* [Your assignment]: The copy must hold exactly the lines from the one with "Given: Open the language selector flag icon" through the end of the listing below, and nothing else, with no pictures.

* [Task data]:

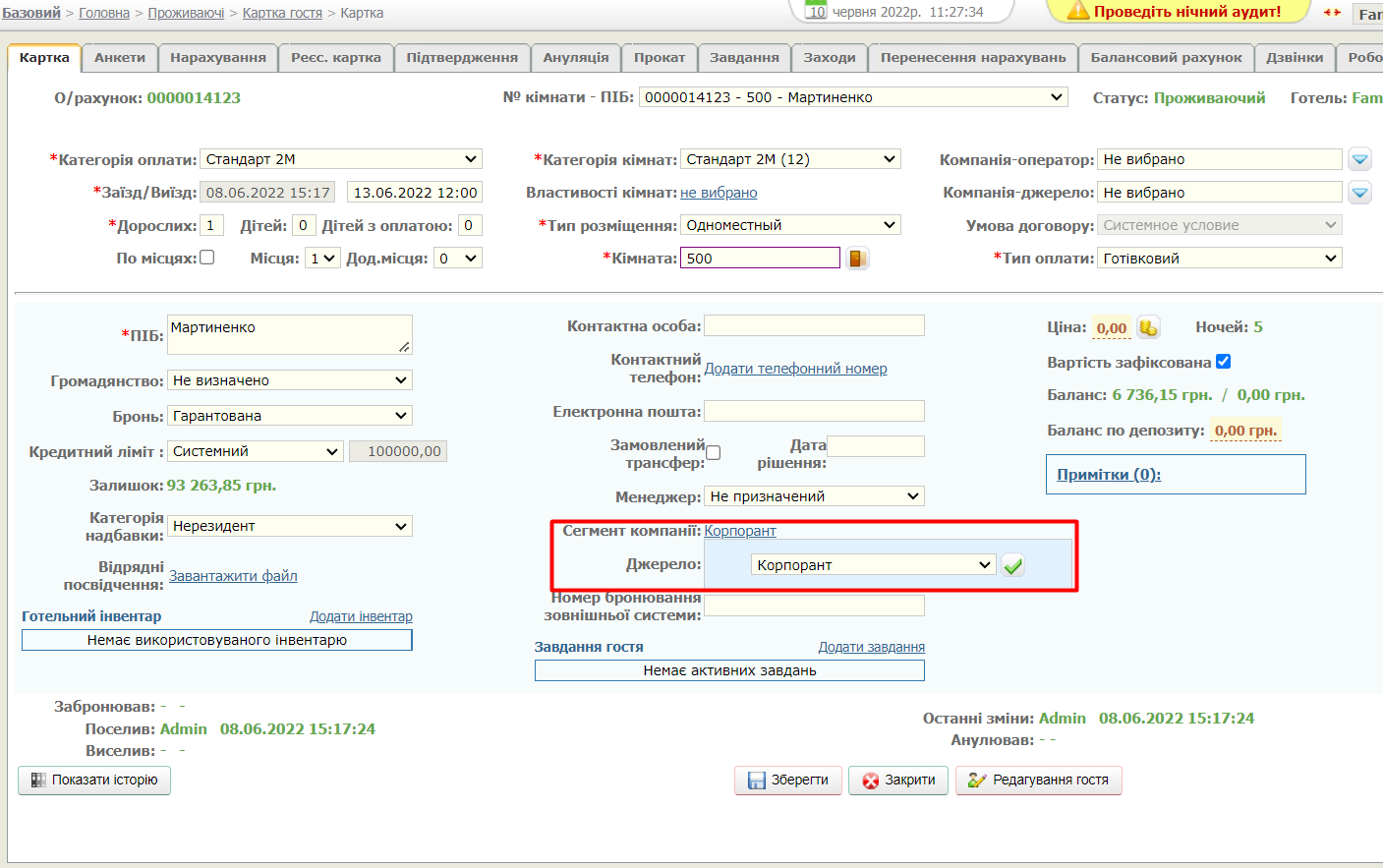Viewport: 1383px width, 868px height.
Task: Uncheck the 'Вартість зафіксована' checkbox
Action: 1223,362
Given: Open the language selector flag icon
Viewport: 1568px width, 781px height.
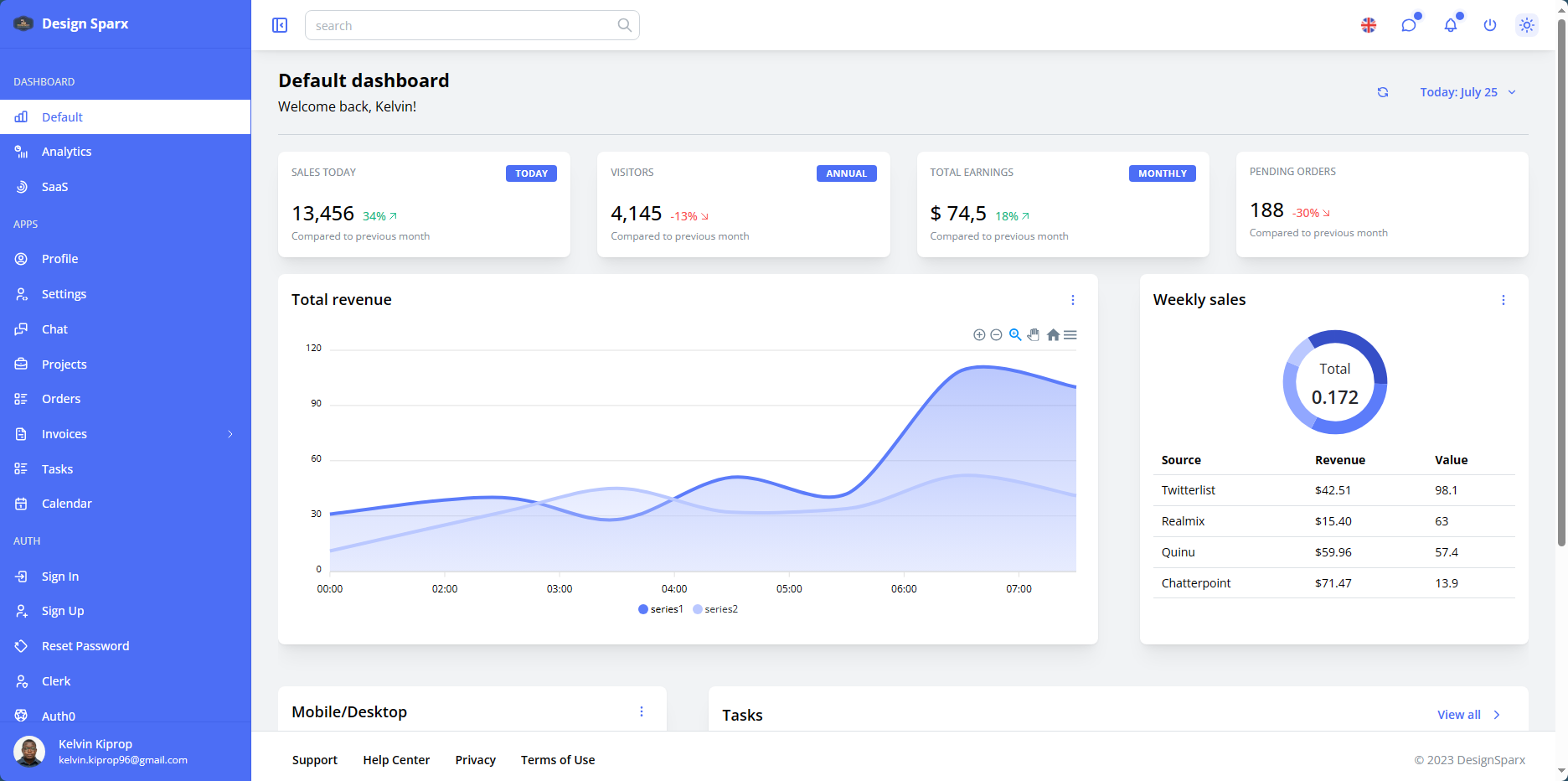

* [Answer to this exercise]:
Given: Open the language selector flag icon
Viewport: 1568px width, 781px height.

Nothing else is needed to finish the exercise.